Some way we've come.
Today, as I was coasting down Main St., on my way to school, I stopped at a red light, peering at my fellow commuters, sipping coffee, enjoying their sacred defrost and morning radio talk shows. Then, as I swiveled my head to the left, I caught a glimpse of Phoenix Park where sleeping bags and shopping carts scattered themselves among the rot iron benches. Shabby men and women laid themselves over blue chess tables like they had lost the world championship of 1981.
Some way we've come.
Friday, May 29, 2009
Samson Went Back to Bed, Not Much Hair Left On His Head
I think it's funny that in the
summer time we write about winter
and in the winter, spring is only a dream.
Though sunlight surges around us
we long for the taste of snow,
the wind on our cheeks.
I've been thinking a lot about the story of Samson and Delilah. I don't know why it intrigues me in the way it does, but I just can't get it out of my mind. Samson made a promise to God that he would never cut his hair. In return, God made Samson strong and powerful. He sent Samson as a Judge to the Israelites to free them from slavery...and Samson didn't exactly follow God's call to a T. He did liberate the people, defeated their offenders, but married outside of his people. Delilah was her name.
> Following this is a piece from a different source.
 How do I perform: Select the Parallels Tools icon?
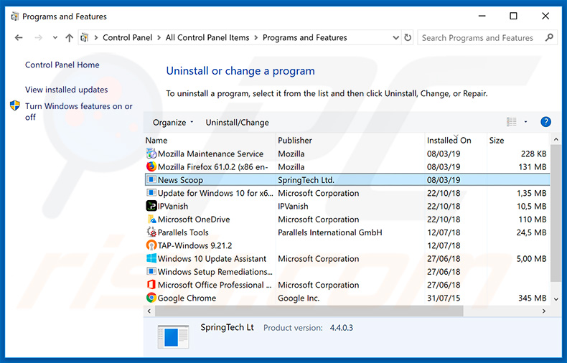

She cut off Samson's hair in the night, after finding out his secret. He was then captured, weak and without the gift God had given him. This is a man who split a lion in two with his bare hands. This was a man who killed hundreds of men with a "fresh" jaw of a donkey. Suddenly he was weak and vulnerable. He was made to work in a mill for several years, pushing the grinder like an animal.
But the part that facinates me....is that his hair grew back. His hair grew back and his covenent with God grew back and God saw him in favor once more.
A God can be so forgiving?
Unfathomable.
And, this time...I don't say that from a glorifying standpoint. I don't say it as a proclimation to make my reader feel that I have the faith I don't. I say it from the standpoint of a broken, lonely individual. This year has left us battered and bruised. I feel blind to the ways of God. But as sure as the sun rose that day, when Samson pulled the pillars of the pagan temple down with only the arms he was given, God was with him.
God, are you with me?
I sure hope so. I don't think I can do this alone.
Monday, March 9, 2009
At this moment...
After 8,506,644 minutes of life...if my calculations are correct, I have come to four conclustions:
1. God does not want me to know everything.
2. Sleep is not always a guarentee.
3. No one is what they seem.
4. If stick a fork in a microwave, the results will be less than pleasurable.
--
~jack
--
~jack
Friday, February 20, 2009
Reflections on Valentine's Day.
Let me begin by wishing all of those with their "heart in a headlock", a happy (and very late) single aware-...oh, sorry Valentine's Day. I haven't been very on the ball with these blogs, but I promised...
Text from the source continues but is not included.